7 APRIL 1939, Page 38

SIR ALEXANDER ROGER ON GERMANY

Sir Alexander Roger, who is head of an important group of companies manufacturing cables and telephone equipment, is devoting a large part of his speeches at the shareholders' meetings to the question of trade competition with Germany. He has an excellent claim to do so since the Automatic Tel:- phone and Electric Company, which held its meeting last Thursday, exported to no less than 62 different countries in 1938. He attributes to Germany " an amazing psychological misconception of the people she wishes to trade with. She forgets that it is not alone the quality of the goods, the technique of the manufacturer, or power politics, which induces permanent export sales. There is another intangible but indispensable quality, the element we call goodwill." For this quality, he says, Germany has " little or no regard," though he is convinced that the great manufacturing and exporting firms of Germany realise that they cannot hope to keep and extend their trade under the methods dictated to them by their rulers.
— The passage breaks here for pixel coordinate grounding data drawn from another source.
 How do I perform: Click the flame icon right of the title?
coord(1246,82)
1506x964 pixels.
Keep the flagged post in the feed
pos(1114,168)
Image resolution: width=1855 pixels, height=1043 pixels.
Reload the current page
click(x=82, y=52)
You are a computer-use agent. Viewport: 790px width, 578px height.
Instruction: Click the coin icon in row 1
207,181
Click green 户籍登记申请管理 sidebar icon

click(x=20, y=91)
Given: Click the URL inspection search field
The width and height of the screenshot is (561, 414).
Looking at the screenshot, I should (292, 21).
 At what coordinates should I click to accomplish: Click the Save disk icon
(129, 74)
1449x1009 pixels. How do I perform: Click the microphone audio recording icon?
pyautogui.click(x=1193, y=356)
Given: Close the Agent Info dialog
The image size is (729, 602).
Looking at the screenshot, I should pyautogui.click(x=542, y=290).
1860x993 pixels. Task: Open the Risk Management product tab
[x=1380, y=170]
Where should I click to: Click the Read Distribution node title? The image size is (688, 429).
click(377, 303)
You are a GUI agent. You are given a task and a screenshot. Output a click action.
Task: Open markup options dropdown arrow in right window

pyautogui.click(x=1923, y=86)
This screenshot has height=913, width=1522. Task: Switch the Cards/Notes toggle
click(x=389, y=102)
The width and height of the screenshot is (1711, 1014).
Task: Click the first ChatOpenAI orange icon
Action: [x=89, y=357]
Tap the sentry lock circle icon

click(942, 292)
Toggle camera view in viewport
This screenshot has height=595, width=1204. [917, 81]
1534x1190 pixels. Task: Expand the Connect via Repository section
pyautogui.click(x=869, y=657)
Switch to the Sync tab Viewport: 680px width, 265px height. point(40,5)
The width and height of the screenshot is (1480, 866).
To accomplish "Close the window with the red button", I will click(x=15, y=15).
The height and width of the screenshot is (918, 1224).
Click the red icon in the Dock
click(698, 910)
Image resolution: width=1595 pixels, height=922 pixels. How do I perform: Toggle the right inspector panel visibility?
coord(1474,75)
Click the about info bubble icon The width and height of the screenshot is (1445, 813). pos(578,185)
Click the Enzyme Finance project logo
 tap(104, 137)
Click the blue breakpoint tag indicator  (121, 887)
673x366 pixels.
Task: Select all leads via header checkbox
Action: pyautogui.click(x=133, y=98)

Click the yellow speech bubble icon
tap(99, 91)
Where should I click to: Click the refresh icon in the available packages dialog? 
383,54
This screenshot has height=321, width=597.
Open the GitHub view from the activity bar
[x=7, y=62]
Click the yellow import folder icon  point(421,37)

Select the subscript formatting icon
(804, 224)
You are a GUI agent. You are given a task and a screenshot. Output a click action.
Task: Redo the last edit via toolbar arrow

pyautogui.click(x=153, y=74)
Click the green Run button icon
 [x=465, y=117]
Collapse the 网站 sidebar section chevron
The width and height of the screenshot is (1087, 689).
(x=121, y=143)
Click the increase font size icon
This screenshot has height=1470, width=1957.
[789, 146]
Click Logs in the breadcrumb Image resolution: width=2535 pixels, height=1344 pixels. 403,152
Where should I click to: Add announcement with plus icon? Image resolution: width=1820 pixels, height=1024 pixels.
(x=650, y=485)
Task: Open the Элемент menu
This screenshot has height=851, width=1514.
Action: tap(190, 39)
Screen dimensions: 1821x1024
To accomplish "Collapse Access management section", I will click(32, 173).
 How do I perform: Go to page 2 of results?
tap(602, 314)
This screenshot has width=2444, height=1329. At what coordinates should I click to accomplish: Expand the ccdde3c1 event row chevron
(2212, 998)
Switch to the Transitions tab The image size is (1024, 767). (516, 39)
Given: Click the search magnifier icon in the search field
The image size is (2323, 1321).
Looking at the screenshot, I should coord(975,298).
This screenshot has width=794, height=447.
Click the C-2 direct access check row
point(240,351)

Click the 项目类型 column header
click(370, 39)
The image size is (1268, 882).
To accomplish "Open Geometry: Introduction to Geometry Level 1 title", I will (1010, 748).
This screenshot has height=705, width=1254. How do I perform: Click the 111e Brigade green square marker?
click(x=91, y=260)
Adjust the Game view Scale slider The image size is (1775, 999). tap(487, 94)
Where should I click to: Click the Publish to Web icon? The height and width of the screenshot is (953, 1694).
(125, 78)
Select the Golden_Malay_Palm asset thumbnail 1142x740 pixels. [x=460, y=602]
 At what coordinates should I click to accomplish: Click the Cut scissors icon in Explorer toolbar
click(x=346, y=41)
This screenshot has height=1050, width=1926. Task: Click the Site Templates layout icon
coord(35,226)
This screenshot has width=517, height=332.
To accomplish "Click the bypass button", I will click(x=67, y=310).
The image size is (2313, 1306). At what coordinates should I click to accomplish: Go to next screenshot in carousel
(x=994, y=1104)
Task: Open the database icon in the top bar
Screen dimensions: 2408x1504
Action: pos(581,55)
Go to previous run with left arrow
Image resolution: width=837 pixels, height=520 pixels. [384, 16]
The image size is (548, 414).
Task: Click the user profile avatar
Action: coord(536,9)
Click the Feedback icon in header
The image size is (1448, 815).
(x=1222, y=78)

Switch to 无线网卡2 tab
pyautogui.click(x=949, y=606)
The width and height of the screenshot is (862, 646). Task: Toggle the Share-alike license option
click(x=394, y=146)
But although Sir Alexander has reached the conclusion that " an implacable trade war is being waged against us with all the resources of a powerful State seeking to impose its prin- ciples on the rest of the world," it must not be thought that he is pessimistic as to the outcome. He expressed the view that there is ample trade for Germany and for other countries. He doubts whether we are going to have a political catastrophe in 1939, and with a good order book and good prospects, he looks for even better financial results this year.